Extracted text:
** Begin **

I live in one of the very, very rare rural-feeling villages in Europe with frequent, fast connections to a major city and a range of major tourist attractions within minutes.

They're very rare because as a general rule, if from a village it's possible to get quickly to places lots of people want to go to, that village will turn into a suburban sprawl faster than you can say "property bubble".

A visitor cannot, unless he's using the local university or writing his novel, "live like a local" where I live. We stay village-y because we don't let anyone build houses, which then become impossible for most people to afford, so we're not remotely typical of anyone except people who live here. We've no interest in wasting our limited spare time (we typically work more or less full time till our late 80s) gossiping with tourists, so the odd visitor lives - well, like a tourist. Cooped up in one of the few hotel rooms we've allowed to be created, eating mediocre food in one of the pubs that does food. And, should they avoid having a car, stuck here at night or and forced to leave the world's greatest theatrical complexes an hour away before the plays finish - because the last train back leaves before the curtains come down.

Hotel rooms in our earthly paradise cost about the same as in London: commuting in for sightseeing can mean it's both pricier and less time efficient (fast trains still have to be waited for, and go to city-edge stations) than staying in town. Even fewer villages have flats or houses for short term let within walking distance of stations or bus stops, or decent food shopping in walking distance of those flats - though in Britain (but rarely elsewhere) major supermarkets will deliver web-placed orders, free or for a nominal charge, within 12 hours to almost any rural address.

If you don't like crowds, being a tourist in Europe is a dozy idea, and depending on public transport is dozy to the point of total derangement: Europe's crowded, and its buses and tubes even more so. The things most people like looking at are full of people year round, and most of those things are in towns and cities that are both major capital cities and substantial economic engines in their own right - almost oblivious to the trivial extra impetus tourism gives them. They're even more crowded when foreign tourists aren't there than when their inhabitants bomb off to Oz for a few weeks.

If you're frightened of driving on the wrong side: either stop being a woose or accept that you're going to see next to nothing unless you stay where buses and trains actually go to. No-one in Britain goes into conniptions at the thought of driving on the right: did we send you our wimps at the same time as we got rid of the whingers?

** End **

Set task 1:
Answer these from the piece on village life and tourism:
(a) What does the writer say keeps the village village-y?
(b) Why must a visitor without a car leave the theatrical complexes before the plays finish?
(c) What will major supermarkets in Britain do for rural addresses?
Set task 2:
Carry the piece on village life and tourism forward from its final sentence, in the same voice.
The material that comes next is from a separate source.

Source data:
** Begin **

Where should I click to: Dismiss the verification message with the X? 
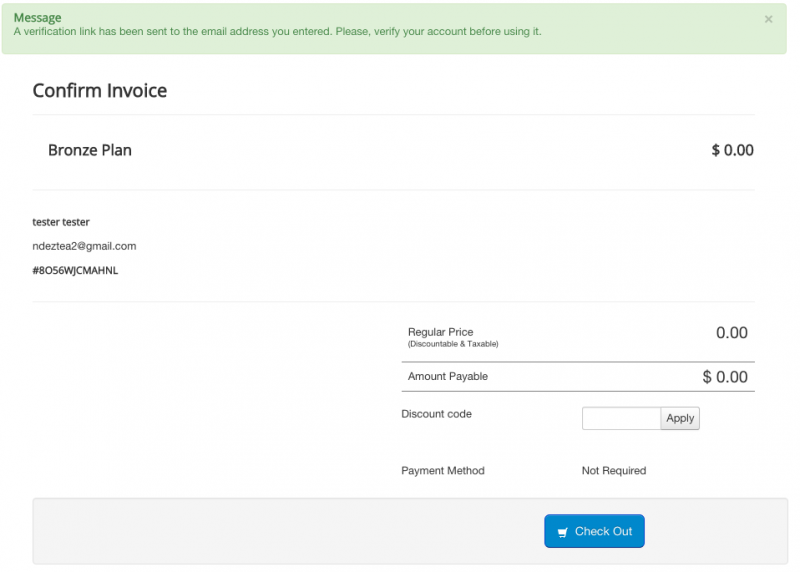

** End **

Written answer 1:
(a) The villagers don't let anyone build houses.
(b) The last train back leaves before the curtains come down.
(c) They will deliver web-placed orders, free or for a nominal charge, within 12 hours to almost any rural address.

Written answer 2:
And if you stay anywhere in Europe in midwinter, you'll find we have winters of a sort unheard of in Australia. Though warm in winter by the standards of uninhabitable dumps like most of America, most of Western Europe is so close to big masses of water that winters are unpredictable, and often so wet, dark and windy as to make some outdoor activity very uncomfortable. True, most things worth doing are just as worthwhile when it gets dark at 1600 and it's close to freezing as on one of those boring "perfect" days Sydney's more fatheaded boosters think we envy. But most wintertime "sitting in pretty villages for approx 2 weeks at a time" here means playing Scrabble in someone's front room, rather than sitting on a sunbaked terrace watching scantily dressed local maidens disport themselves before gnarled, photogenic peasants.

I'm honestly not decrying your idea. But you need to think very hard indeed about seasonality (I'd argue strongly for spring or autumn), countries (if your dream is La France Profonde, Croatia's an absurd alternative), the real feasibility of depending on public transport, your budget and the argument for, and practicality of, mostly using self-catering (except in horrible purpose-built concrete tourist villages, or in the middle of very, very, major cities, I've never rented a house or flat where self-catering was possible without a car - though in some places the web might have recently changed that).

You also need to be clear, both with yourself and seeking advice, what your really mean by "village" The London Borough of Richmond would be Australia's eighth largest city if it got relocated, and it's utterly unlike any village I know.

But it IS a jolly pretty, park-infested and obsessively conserved suburb of London, and meets many people's requirements for somewhere handy to the centre and almost as full of green space. It might or might not be what you're looking for. You'll get better advice if you're precise about what you really want - and "village" is much more precisely used in Europe than in the English-speaking New World.

But lots of luck.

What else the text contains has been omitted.